__Try it__
Restate word for word the lines of the material below, from the line with "The image size is (890, 440)." to the line with "Switch to the Weighted Funding Rate tab", both lines included, and no others.

__Entries shown__
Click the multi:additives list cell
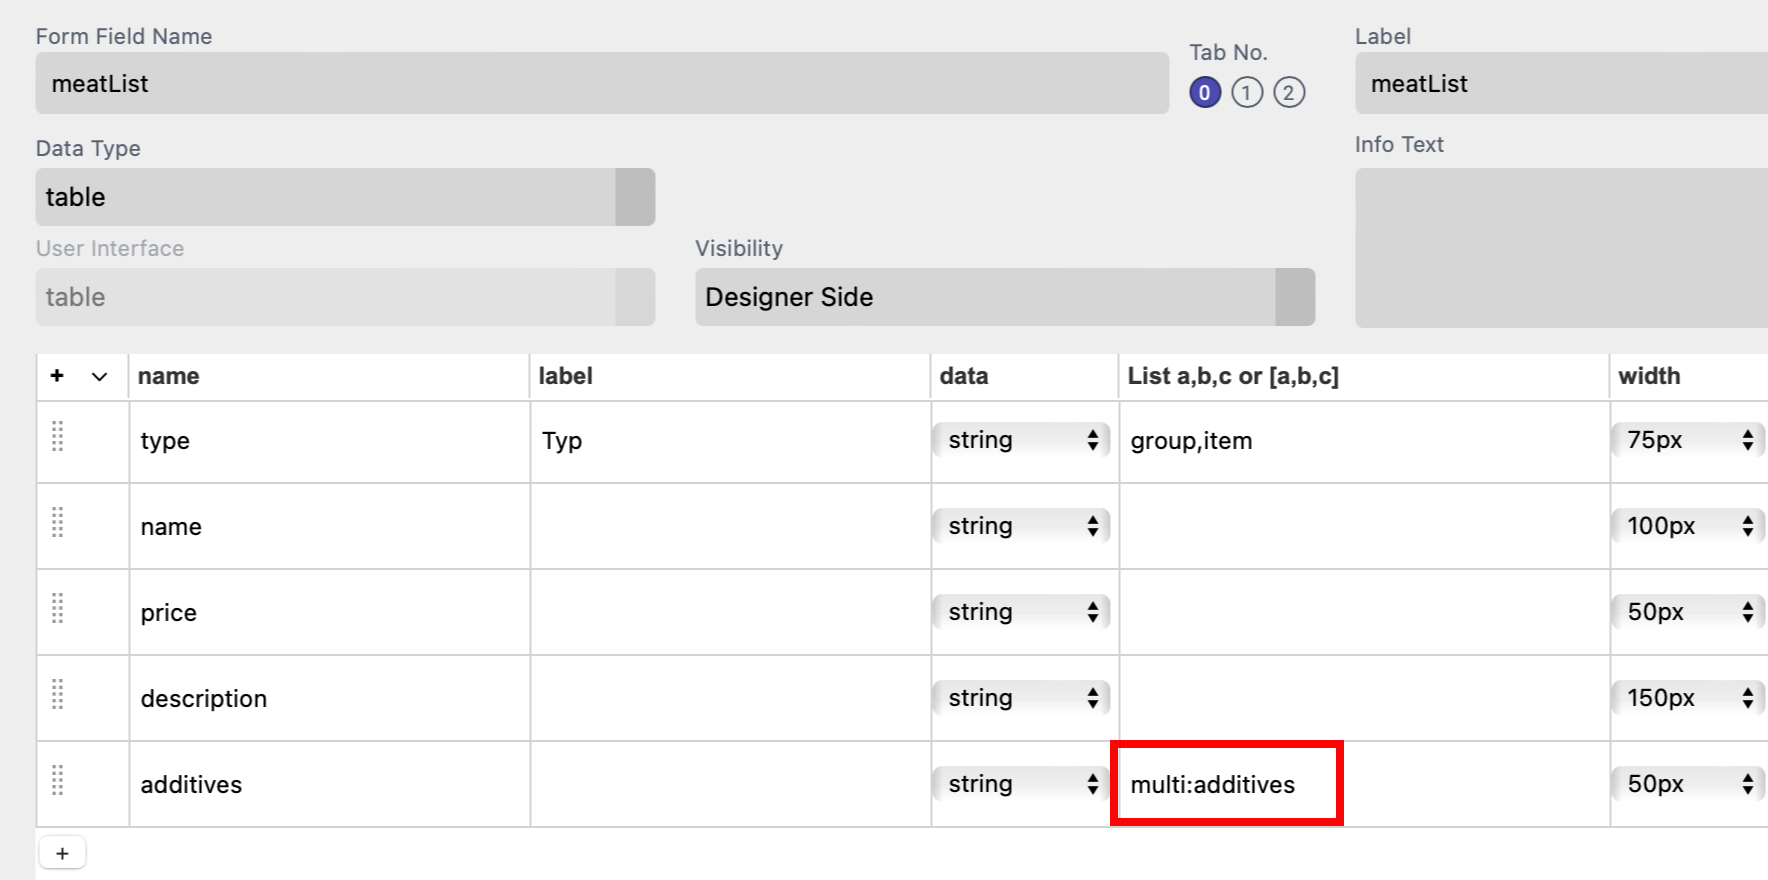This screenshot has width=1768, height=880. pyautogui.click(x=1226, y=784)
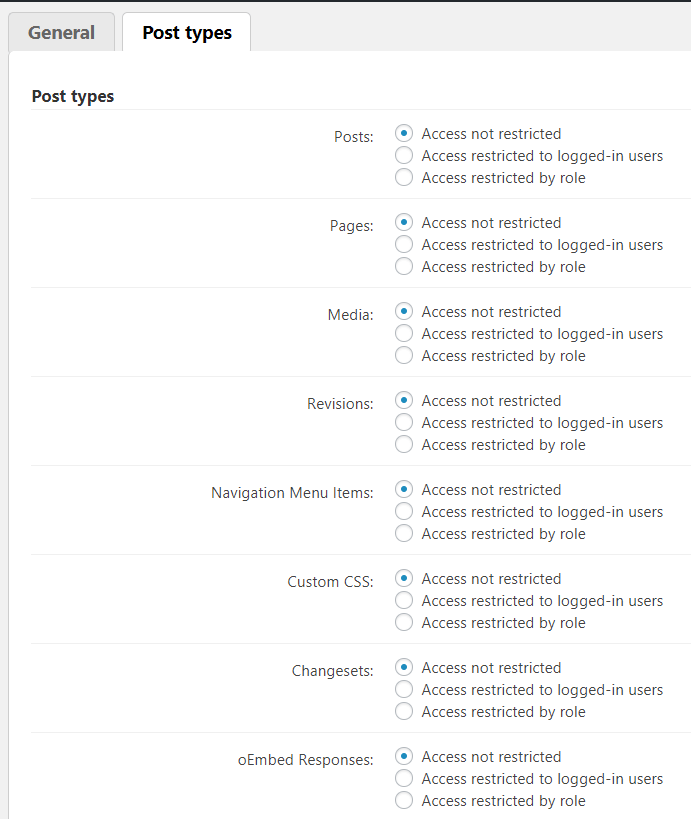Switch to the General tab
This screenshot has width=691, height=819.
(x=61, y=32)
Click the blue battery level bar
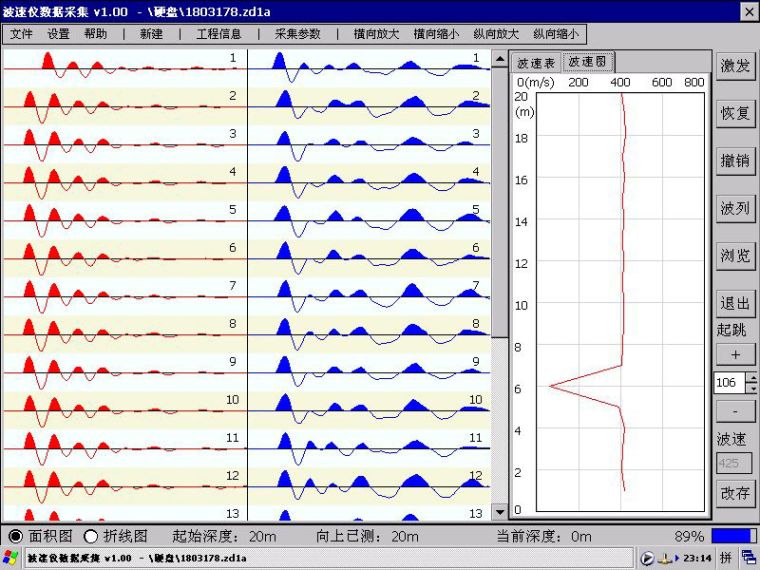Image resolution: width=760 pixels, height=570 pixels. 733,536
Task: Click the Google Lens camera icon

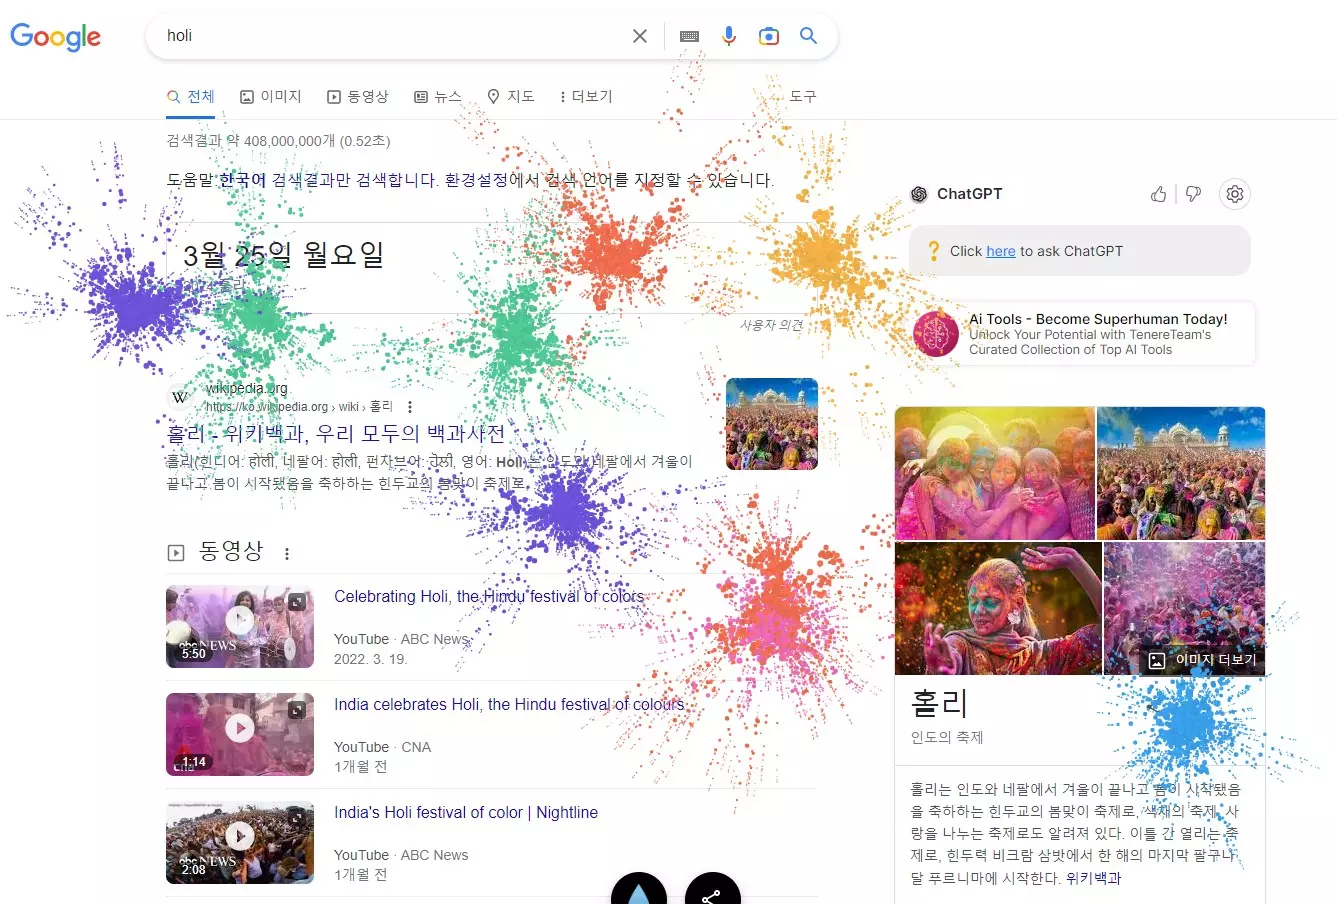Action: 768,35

---

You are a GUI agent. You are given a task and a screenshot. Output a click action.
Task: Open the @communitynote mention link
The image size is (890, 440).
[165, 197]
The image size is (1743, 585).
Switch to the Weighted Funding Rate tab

__Solution__
The image size is (890, 440).
[165, 197]
The image size is (1743, 585).
Switch to the Weighted Funding Rate tab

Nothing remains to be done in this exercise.